PASSAGE SHOWN:
Fact is, the rot in education and hence the future of our country, goes deep, but Ramphele, and lately Deputy President Cyril Ramaphosa and now even our former Finance minister Pravin Gordhan, all offer hope that we can cut out this putrid gangrene and start afresh.
Ramphele’s solution starts with a challenge to South Africans to dream and then share these dreams through structured processes to add what she terms the “two missing foundation stones from the 1994 dream: emotional settlement and fundamental socioeconomic restructuring”.
She wants to start the big fix by abolishing the non-performing Sector Education and Training Authorities (Setas) that waste R15 billion a year.
Her murderous political opponents in KZN and the Free State will no doubt smirk at the motherly Ramphele’s plans to use “storytelling” in “circles of healing” to reverse “our areas of woundedness” caused by the “psycho-social engineering” that reached its zenith during the apartheid era. These plans are, however, grounded in proven practices that Ramphele says can reverse the cultural and “mental murder” of indigenous Africans by imperial and colonial conquest.
Suits and ties in Africa show a colonial mindset.
I want to add to these intellectual exercises a much more practical requirement to loosen the shackles of racist colonialism — let’s adopt a uniform to show we are Africans who are serious about fixing South Africa with solutions that work for us, not for a rich mining corporate or faceless group of shareholders. This requirement is simply to drop the ties, guys.
As an African whose Huguenot tribe escaped the oppression of the Catholic Church to settle in the Cape in 1676, more than a century before Chief Zwide started the holocaust that saw the birth of the amalgamated Zulu tribe from various Nguni tribes, I had high hopes that Madiba’s cool collarless shirts would inspire a new sartorial culture suited for our climate. Instead, we still ape the Savile-suited clones from colder climes up north. Now, I get that some women like a man in a smart suit, so wear that hot jacket if you so desire. But why add that useless little European neck scarf?

REQUESTS:
1/ Can you extract the span of the opinion piece on fixing South Africa that runs from "Her murderous political" up to and including "the ties, guys.", word for word?
2/ Could you extend the opinion piece on fixing South Africa, continuing on from its final sentence?

DATASET CONTENT:
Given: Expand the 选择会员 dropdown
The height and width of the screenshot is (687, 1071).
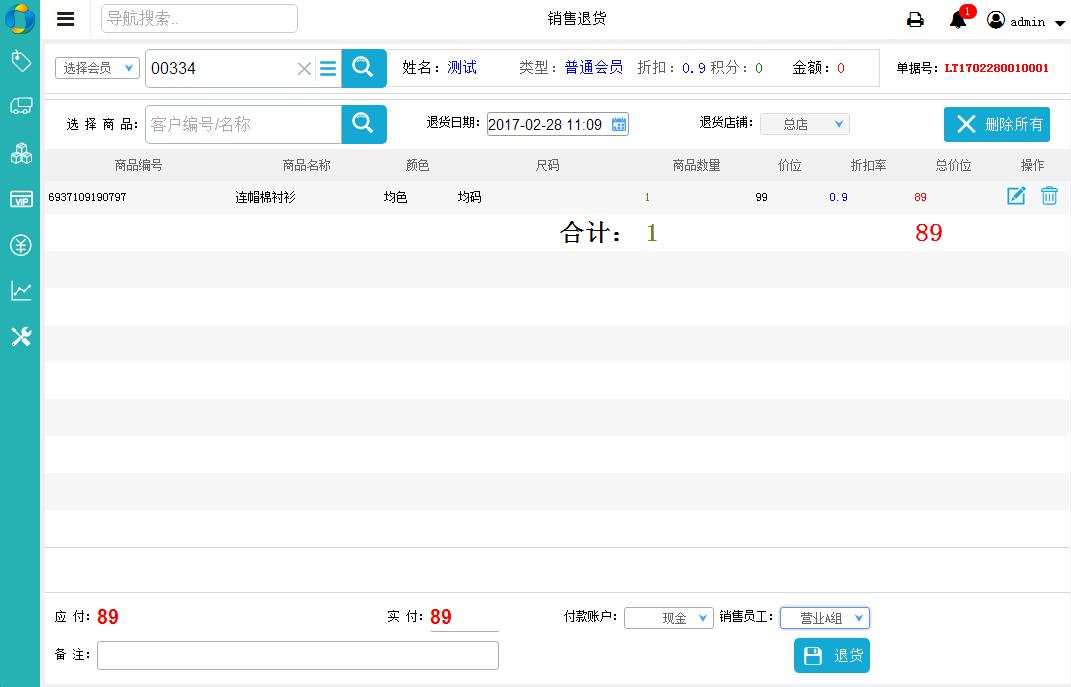Looking at the screenshot, I should click(x=97, y=68).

ANSWERS FOR THE TASKS:
1/
Her murderous political opponents in KZN and the Free State will no doubt smirk at the motherly Ramphele’s plans to use “storytelling” in “circles of healing” to reverse “our areas of woundedness” caused by the “psycho-social engineering” that reached its zenith during the apartheid era. These plans are, however, grounded in proven practices that Ramphele says can reverse the cultural and “mental murder” of indigenous Africans by imperial and colonial conquest.
Suits and ties in Africa show a colonial mindset.
I want to add to these intellectual exercises a much more practical requirement to loosen the shackles of racist colonialism — let’s adopt a uniform to show we are Africans who are serious about fixing South Africa with solutions that work for us, not for a rich mining corporate or faceless group of shareholders. This requirement is simply to drop the ties, guys.

2/
As a first small step on the journey to start the real rebuild of our country, I say we lose that noose. Then let’s roll up the sleeves and start measuring each other on how well we do what we do, not in the European fashions we wear.
This attitude is why Japanese businesspeople introduce themselves by their company first, their names second. Such a shirtsleeve approach is also what made Korea’s economy boom after it suffered its own Difaqane under the Japanese. And it will certainly help us Africans to loosen the shackles on our minds that are imposed by capitalists who will tell us, against all evidence, that the International Monetary Fund will secure our financial stability, facilitate international trade, promote employment and sustainable economic growth, and reduce poverty.
Food tunnels in the marginal land on the Gaza strip.
With our minds freed of this lie, the next step is to start making tunnels above ground to grow food for in tribal areas, instead of sending the men to tunnel deep underground for The Man, who will sell our rocks cheap for us to buy back as shiny baubles. For both Paul Kruger and Julius Malema had a point when they observed, 200 years apart, that no long-term good can come from a mine.

Our real anti-colonial struggle has only just started, and it is not me versus you, but mines versus ours.